On Fri, Jan 5, 2018 at 12:17 AM, Felix Kuehling <Felix.Kuehling@amd.com> wrote:
> On dGPUs don't set ATC addressing bits and use MTYPE_UC for coherent
> memory.
>
> Signed-off-by: Felix Kuehling <Felix.Kuehling@amd.com>
> ---
>  drivers/gpu/drm/amd/amdkfd/kfd_mqd_manager.c     |  7 +++++
>  drivers/gpu/drm/amd/amdkfd/kfd_mqd_manager_cik.c | 35 ++++++++++++++++++++++--
>  drivers/gpu/drm/amd/amdkfd/kfd_mqd_manager_vi.c  | 21 ++++++++++++++
>  drivers/gpu/drm/amd/amdkfd/kfd_priv.h            |  4 +++
>  4 files changed, 64 insertions(+), 3 deletions(-)
>
> diff --git a/drivers/gpu/drm/amd/amdkfd/kfd_mqd_manager.c b/drivers/gpu/drm/amd/amdkfd/kfd_mqd_manager.c
> index dfd260e..ee7061e 100644
> --- a/drivers/gpu/drm/amd/amdkfd/kfd_mqd_manager.c
> +++ b/drivers/gpu/drm/amd/amdkfd/kfd_mqd_manager.c
> @@ -29,8 +29,15 @@ struct mqd_manager *mqd_manager_init(enum KFD_MQD_TYPE type,
>         switch (dev->device_info->asic_family) {
>         case CHIP_KAVERI:
>                 return mqd_manager_init_cik(type, dev);
> +       case CHIP_HAWAII:
> +               return mqd_manager_init_cik_hawaii(type, dev);
>         case CHIP_CARRIZO:
>                 return mqd_manager_init_vi(type, dev);
> +       case CHIP_TONGA:
> +       case CHIP_FIJI:
> +       case CHIP_POLARIS10:
> +       case CHIP_POLARIS11:
> +               return mqd_manager_init_vi_tonga(type, dev);
>         default:
>                 WARN(1, "Unexpected ASIC family %u",
>                      dev->device_info->asic_family);
> diff --git a/drivers/gpu/drm/amd/amdkfd/kfd_mqd_manager_cik.c b/drivers/gpu/drm/amd/amdkfd/kfd_mqd_manager_cik.c
> index f8ef4a0..fbe3f83 100644
> --- a/drivers/gpu/drm/amd/amdkfd/kfd_mqd_manager_cik.c
> +++ b/drivers/gpu/drm/amd/amdkfd/kfd_mqd_manager_cik.c
> @@ -170,14 +170,19 @@ static int load_mqd_sdma(struct mqd_manager *mm, void *mqd,
>                                                mms);
>  }
>
> -static int update_mqd(struct mqd_manager *mm, void *mqd,
> -                       struct queue_properties *q)

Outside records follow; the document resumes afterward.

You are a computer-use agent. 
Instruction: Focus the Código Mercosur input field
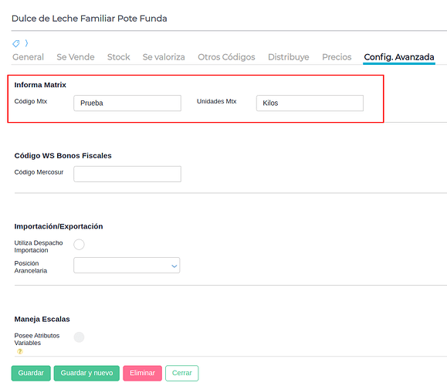tap(127, 174)
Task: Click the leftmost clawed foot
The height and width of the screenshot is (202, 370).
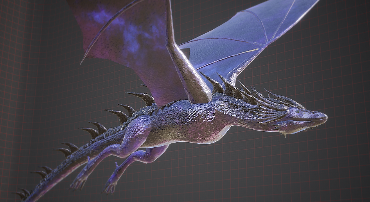Action: [x=78, y=183]
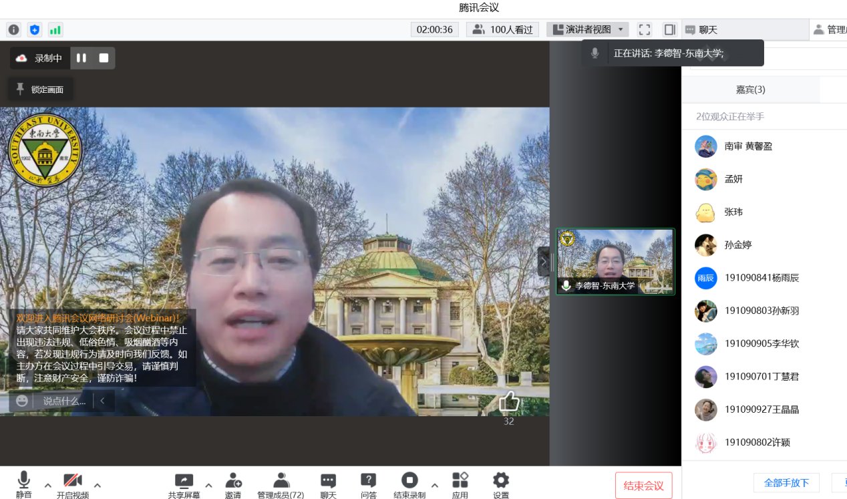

> +static int __update_mqd(struct mqd_manager *mm, void *mqd,
> +                       struct queue_properties *q, unsigned int atc_bit)
>  {
>         struct cik_mqd *m;
>
>         m = get_mqd(mqd);
>         m->cp_hqd_pq_control = DEFAULT_RPTR_BLOCK_SIZE |
> -                               DEFAULT_MIN_AVAIL_SIZE | PQ_ATC_EN;
> +                               DEFAULT_MIN_AVAIL_SIZE;
> +       m->cp_hqd_ib_control = DEFAULT_MIN_IB_AVAIL_SIZE;
> +       if (atc_bit) {
> +               m->cp_hqd_pq_control |= PQ_ATC_EN;
> +               m->cp_hqd_ib_control |= IB_ATC_EN;
> +       }
>
>         /*
>          * Calculating queue size which is log base 2 of actual queue size -1
> @@ -202,6 +207,18 @@ static int update_mqd(struct mqd_manager *mm, void *mqd,
>         return 0;
>  }
>
> +static int update_mqd(struct mqd_manager *mm, void *mqd,
> +                       struct queue_properties *q)
> +{
> +       return __update_mqd(mm, mqd, q, 1);
> +}
> +
> +static int update_mqd_hawaii(struct mqd_manager *mm, void *mqd,
> +                       struct queue_properties *q)
> +{
> +       return __update_mqd(mm, mqd, q, 0);
> +}
> +
>  static int update_mqd_sdma(struct mqd_manager *mm, void *mqd,
>                                 struct queue_properties *q)
>  {
> @@ -441,3 +458,15 @@ struct mqd_manager *mqd_manager_init_cik(enum KFD_MQD_TYPE type,
>         return mqd;
>  }
>
> +struct mqd_manager *mqd_manager_init_cik_hawaii(enum KFD_MQD_TYPE type,
> +                       struct kfd_dev *dev)
> +{
> +       struct mqd_manager *mqd;
> +
> +       mqd = mqd_manager_init_cik(type, dev);
> +       if (!mqd)
> +               return NULL;
> +       if ((type == KFD_MQD_TYPE_CP) || (type == KFD_MQD_TYPE_COMPUTE))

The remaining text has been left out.